Now for the big one. In my state, there has been, for a hundred years and more, something called the “Married Womens’ Property Act”. By it, women could own property as if they were single even when they were married. A woman could buy and sell land in her own name and without her husband’s consent or even his knowledge. A man couldn’t do that. If he wanted to sell, his wife had to consent to it for it to be valid, even if it was in his name alone, and even if it was his inheritance.

Now, as a practical matter, most assets in a marriage were owned jointly. But it’s not because women were thought inferior. It was because of a thing called “tenancy by the entirety” which shielded joint assets from the creditors of either spouse separately. So naturally most people owned property and accounts that way to protect them. Still do.

We shouldn’t be misled by feminist political propaganda. They think women are fools. They promise some kind of vague benefits but deliver nothing.


#17

Women weren’t forced into being housewives. It was just that if they had children, they were usually free to stay home with them because their husbands could support the whole family, unlike today. But if they wanted to work outside the home, there was nothing stopping them from doing it, and some did.

Now, for nonwhite women, that wasn’t always so, because for a lot of nonwhite men they couldn’t get enough pay for their wives to be able to stay home. It’s still true.
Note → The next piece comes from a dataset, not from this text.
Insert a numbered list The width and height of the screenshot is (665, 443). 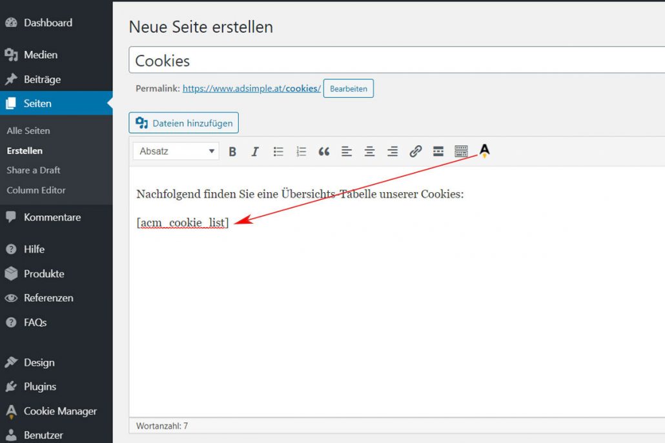(x=301, y=151)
The difference between then and now is that neither white nor nonwhite men make enough money to completely support their families for the most part, so the women have no choice but to work outside the home.

Maybe that’s justice, but frankly, I would like to see wages such that white or nonwhite women, either one, could afford to stay home to raise their children if they want to do it.


#18

Thank you for your response.

Growing up I was told that women were essentially thought of as dimwits in the bad old days. The religious folk were the biggest perpetrators of this oppression. My parents told me this. They were atheists though.


#19

That may have been the case in some places and communities, but it was far from universal; rather, it’s something of a “black legend” circulated by the more radical parts of the feminist camp. I remember reading a book about married women prior to the “Sexual Revolution” in England, and many of them sounded like they were far from oppressed or abused in those days. (Besides, if we look at the statistics on divorce, desertion, domestic violence, restraining orders and the like, things aren’t exactly hunky dory these days. :()


#20

I’m supportive of this article’s conclusions. And honestly, though I’m no longer considered “young,” I do know many young women who value the home in ways that second-wave feminists didn’t. But I’d strongly caution anyone from idealizing the lives of women – or men – in the past. Humans are culturally obsessed with romanticizing the good ol’ days. But it’s foolish to do so in many respects, particularly because in this instance, women often weren’t encouraged to publicize the loneliness, boredom, and frustrations that may have been experienced as a result of being tied to the home. Those in their families and circles may well have seen strong women who were successful at managing impressive faith and family lives. But that also may not be all there was to the story.